Joan Didion and the Crime of Getting Old

One day while doing research online, I came across an article in the Atlantic about author Joan Didion. Since my first love is literature, I immediately clicked the link. Gracing the piece was a black-and-white photograph of Didion in 1977, looking as cool and meticulous as her carefully crafted prose reads. The image evoked memories of that slightly hopeful, slightly anxious time and primed me for reflections on Didion’s life.

The text itself began much closer to the present. It quoted three writers debating the merits and flaws of Didion’s 2005 memoir of widowhood, The Year of Magical Thinking. The article’s first paragraph ended with a dramatic denunciation of the book: “Stephen Metcalf, however, considered the book at best an artistic failure, and at worst an example of unintentional high comedy…” 

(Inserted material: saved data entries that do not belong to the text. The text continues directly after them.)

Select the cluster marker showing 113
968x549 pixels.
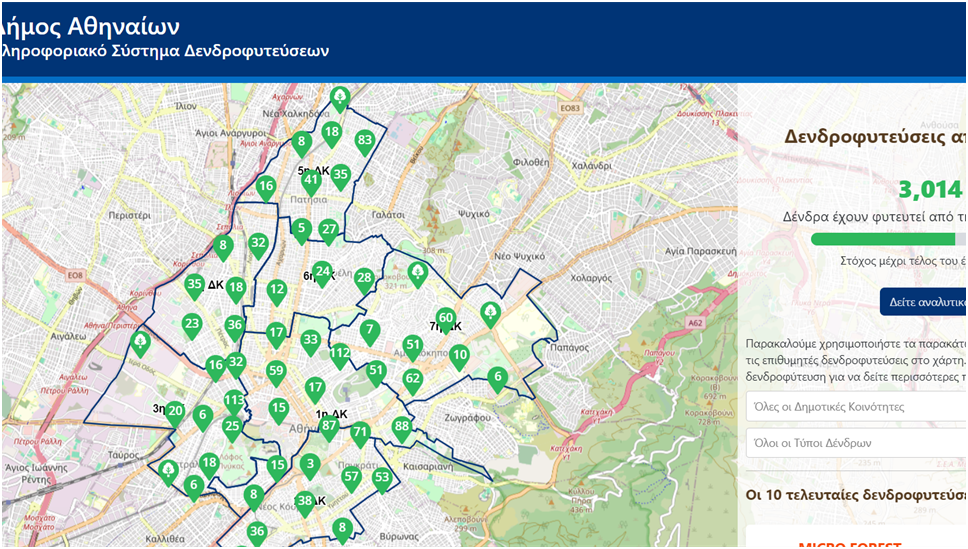click(234, 402)
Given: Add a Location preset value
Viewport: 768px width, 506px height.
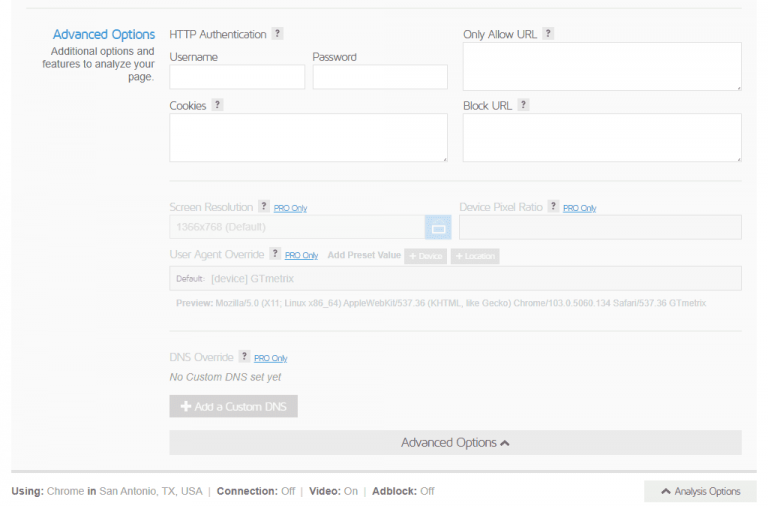Looking at the screenshot, I should (x=475, y=256).
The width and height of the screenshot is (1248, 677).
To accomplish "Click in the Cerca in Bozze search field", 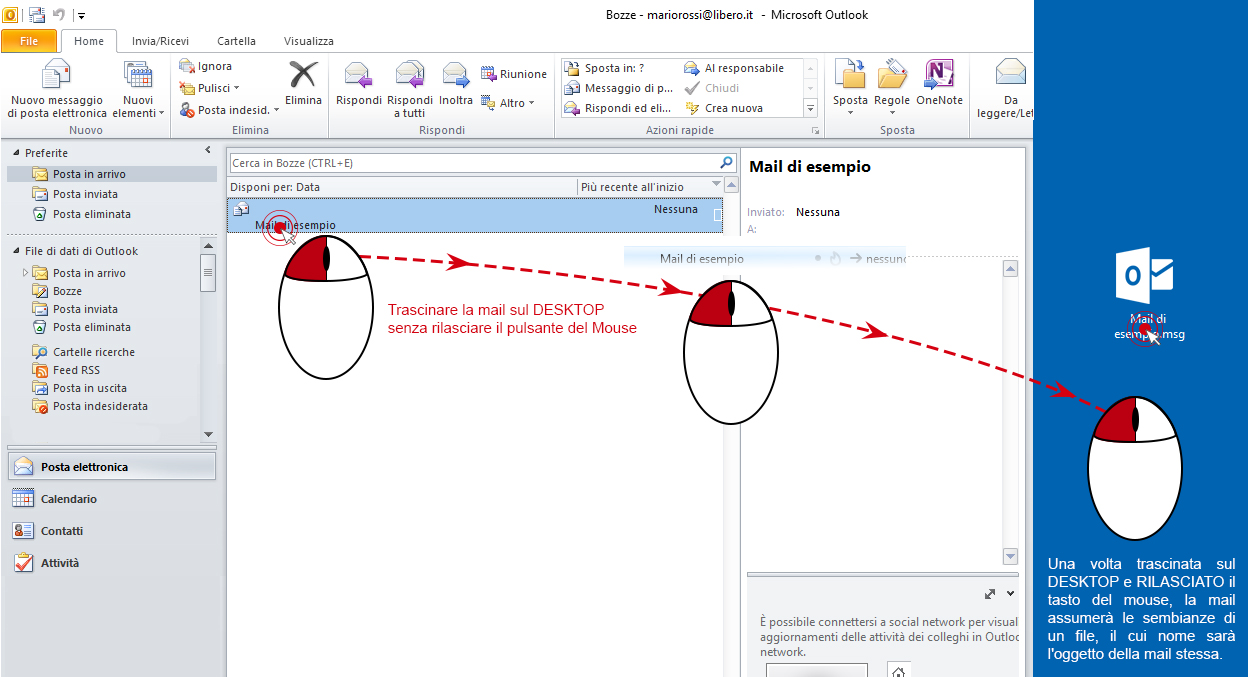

Wow! Artistic failure? Unintentional high comedy? Didion wrote Magical Thinking eight months after her husband of 40 years, John Gregory Dunne, died suddenly of a heart attack. I lost my mother to a heart attack the same year Didion lost her husband, so I was curious whether her experience of loss would resonate with me. But when the book first came out, I did not have enough distance from my own pain to read it. Calling it “unintentional high comedy” seemed over-the-top. It made me question Metcalf’s judgment: Had he never lost someone extremely important in his life? Was the emotional territory of grief too uncomfortable, or was grief not a dramatic enough subject for memoir?

At the time the article was written, Magical Thinking had won the National Book Award and was a finalist for a Pulitzer Prize. In 2007, it was adapted for Broadway—as a drama, not a comedy. The book’s artistic value had been sufficiently acknowledged. I decided the denunciation was included for effect, like a hyperbolic cliff-hanger that would be, by article’s end, resolved. I’d never heard of Stephen Metcalf or the recorder of his words, Caitlin Flanagan.

A few paragraphs later, the focus shifted to Flanagan herself. Flanagan had met Didion in 1975, when Flanagan’s father was chairman of the English department at University of California-Berkeley. Didion was a visiting lecturer, invited to dinner at the Flanagan home. Caitlin was 14.

I was 13 in 1975. Flanagan and I were a year apart. Now I was hooked.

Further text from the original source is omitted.